Aujourd’hui, on ouvre la première fenêtre de notre calendrier de l’Avent. Et dans cette fenêtre, à Genève, y’a une manif (à 17  heures sur la place Neuve). Faut dire que notre calendrier de l’Avent, c’est une version de gauche: y’a des manifs, des débats sur la culture et les budgets publics, du théâtre, du soutien à l’Usine, tout ça, mais pas l’ombre d’une crèche avec un gniard né de père inconnu, un bœuf, un âne, trois rois mages, une étoile filante, des angelots grassouillets soufflant dans des trompettes et une demi-vierge en pleine sortie de déni de grossesse.

Donc, en fin d’après-midi, y’a manif en soutien au mouvement de la fonction publique, dont on a déjà écrit ailleurs (mais qu’on réécrit ici, parce que vous ne lisez pas forcément tout ce qu’on écrit ailleurs) qu’il ne défend plus seulement son statut et ses droits, mais désormais le service public en tant que tel, la grève de la fonction publique étant finalement une grève pour le Bien public. Et comme première fenêtre d’un calendrier de l’Avent de gauche, le Bien public, ça en jette.

Economiser 140 millions de francs en 2016, réduire la masse salariale, les dépenses générales et les subventions de 5% en trois ans, bloquer les postes pendant un quart de siècle (au moins), sans tenir compte de l’augmentation constante de la population du canton (0,6% par an: faites le calcul vous-mêmes pour vingt-cinq ans…), supprimer des postes ici (dans les écoles, la santé, les services sociaux) pour compenser la création de postes là (la police, les prisons…), et s’apprêter à baisser le taux d’imposition de toutes les entreprises pour pouvoir augmenter, un tout petit peu, celui des multinationales, voilà ce que propose le gouvernement d’un canton qui, à lui seul, abrite 40% des milliardaires résidant en Suisse… Le conseiller d’Etat (PDC) Dal Busco le reconnaît lui-même: «un certain nombre de (charges budgétaires) sont contraintes et liées à des lois fédérales et à des engagements de l’Etat». Appliquer un mécanisme rigoureux de «frein à l’endettement» en corsetant les dépenses se ferait forcément au détriment d’autres dépenses que ces dépenses contraintes. D’autant que la dette publique ne résulte pas d’un laxisme budgétaire, mais (ce que ne reconnaît évidemment pas le conseiller d’Etat) d’un choix politique délibéré: celui de réduire la charge fiscale.

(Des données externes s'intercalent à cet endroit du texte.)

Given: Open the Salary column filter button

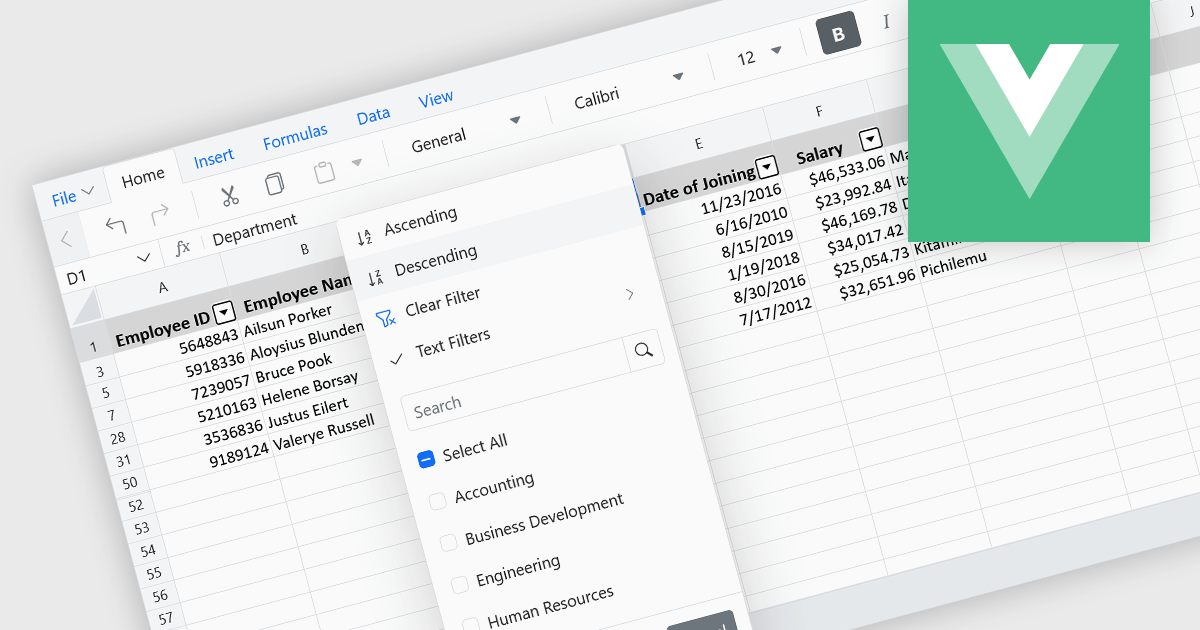Looking at the screenshot, I should point(871,139).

Ce «personal stop» linéaire voté par la droite du Grand Conseil (qui s’est assuré qu’il ne pourrait être suspendu que si les deux tiers du parlement en décidaient ainsi) est une «pure imbécilité» selon l’ancien conseiller d’Etat (radical) Guy-Olivier Segond. On n’est pas sûr de cette «pureté», mais on adhère au verdict: ajouter un blocage des postes au frein à l’endettement et au frein au déficit qui existent déjà ne peut mener qu’à une dégradation des prestations, en qualité et en quantité. Et sans doute, aussi, à la privatisation de certains services publics, pour peu qu’il y ait quelque profit à en tirer, et qu’on ait réussi, en les rendant incapables d’assurer efficacement leurs tâches, à en détourner la population, et la dresser contre leurs salariés (mais oui, vous savez, ces «privilégiés» qui se les roulent dans les hôpitaux ou les écoles pour des salaires mirifiques – comme disent ceux qui se goinfrent des salaires deux, trois ou quatre fois supérieurs…). Dans le genre pervers, c’est assez malin, comme méthode – il aura d’ailleurs fallu une grève pour que les TPG n’en fassent pas les frais.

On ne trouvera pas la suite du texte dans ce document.